The U.S. Court of Appeals for the Ninth Circuit vacated a judgment on the pleadings that had dismissed a claim by 7-Eleven franchisees that they had been misclassified as independent contractors rather than employees for purposes of federal and state labor laws. Haitayan v. 7- Eleven, Inc., 2019 WL 968927 (9th Cir. Feb. 27, 2019). In the same opinion, the Ninth Circuit vacated and remanded the lower court’s denial in a related case of the franchisees’ request for a preliminary injunction preventing 7-Eleven from refusing to renew their franchise agreements unless they released their labor law claims.

In vacating the judgment on the pleadings, the Ninth Circuit found that the district court incorrectly considered the persuasiveness of the franchisees’ factual allegations, when it should only have analyzed the plausibility of their legal claims. It further observed that the lower court had failed to consider the franchisees’ allegations regarding the actual control that 7-Eleven exerted over their businesses, and instead focused solely on the terms of the franchise agreements at issue.

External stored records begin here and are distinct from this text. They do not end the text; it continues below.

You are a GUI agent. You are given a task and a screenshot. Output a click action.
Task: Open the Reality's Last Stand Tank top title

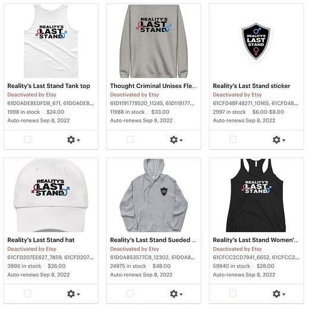coord(49,86)
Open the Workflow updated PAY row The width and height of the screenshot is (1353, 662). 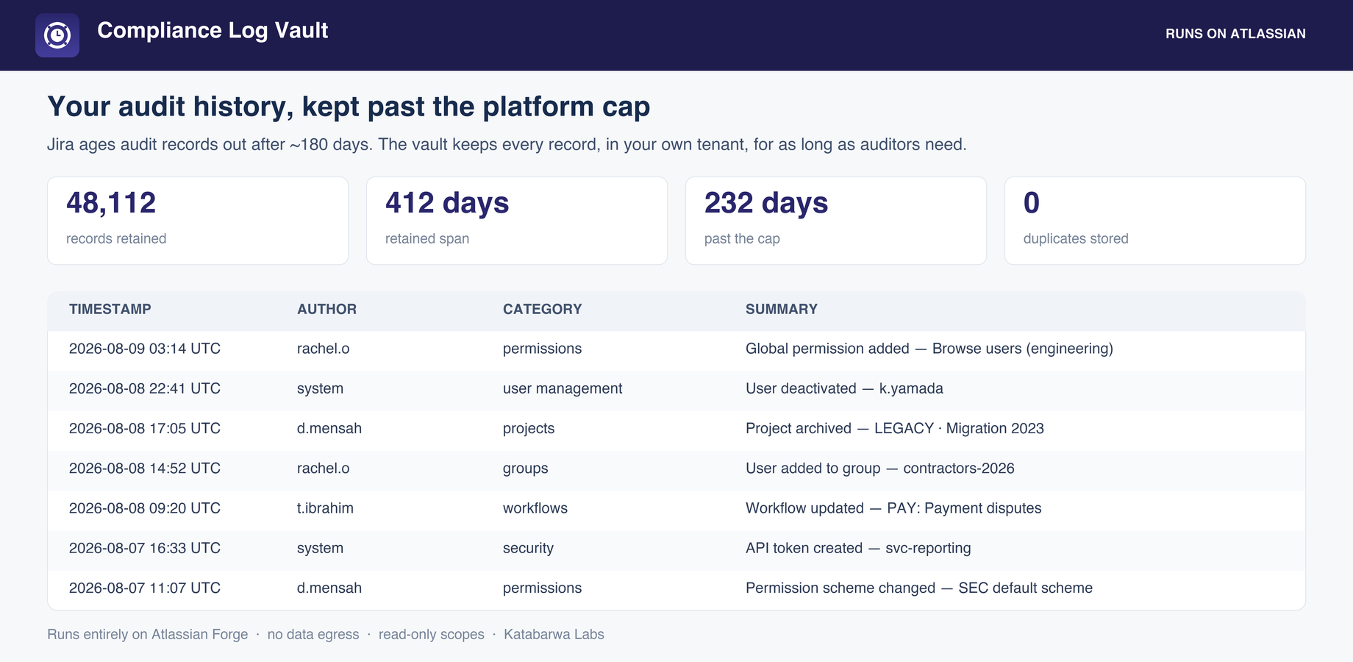tap(677, 508)
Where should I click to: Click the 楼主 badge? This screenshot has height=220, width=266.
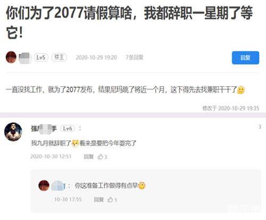point(59,58)
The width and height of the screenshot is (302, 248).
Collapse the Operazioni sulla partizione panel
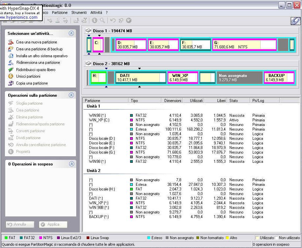[71, 95]
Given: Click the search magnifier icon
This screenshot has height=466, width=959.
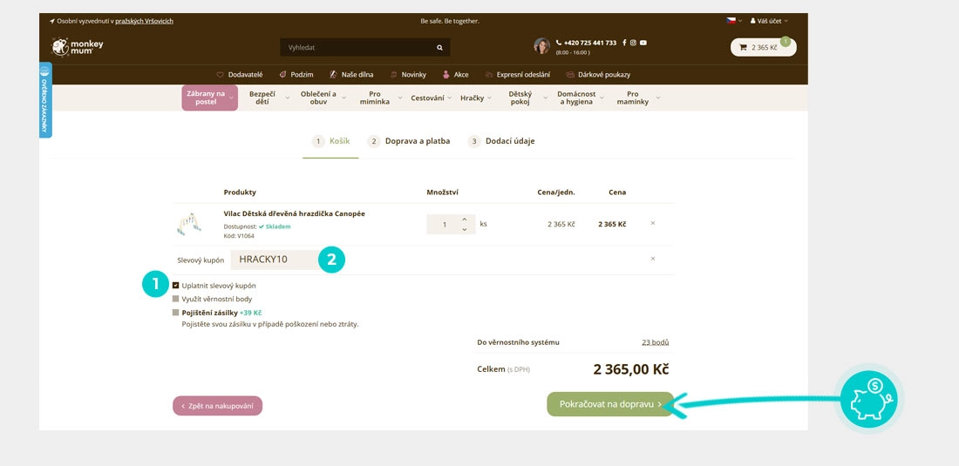Looking at the screenshot, I should click(439, 47).
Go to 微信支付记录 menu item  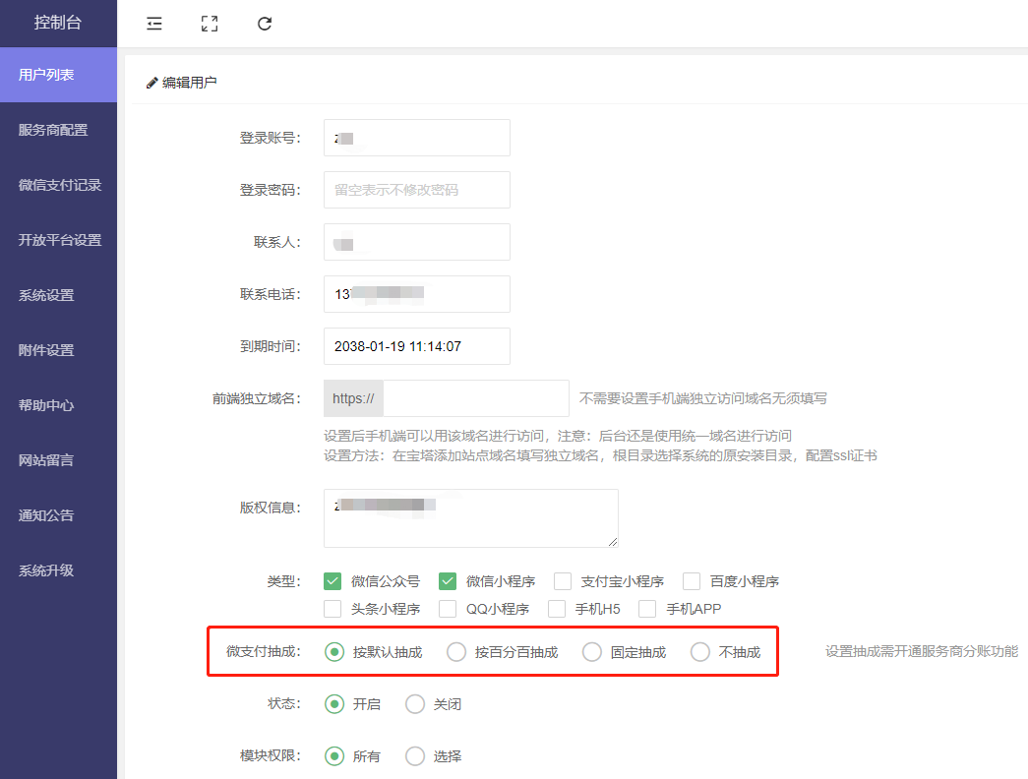[59, 185]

In vacating the lower court’s refusal to preliminarily enjoin nonrenewal of the franchisees’ agreements unless they signed a release, the Ninth Circuit found that the lower court had failed to consider California law that a wage and hour claim could not be waived by contract, and had failed to appropriately weigh the likelihood of irreparable harm, the balance of the equities, and the public interest in having the injunction entered.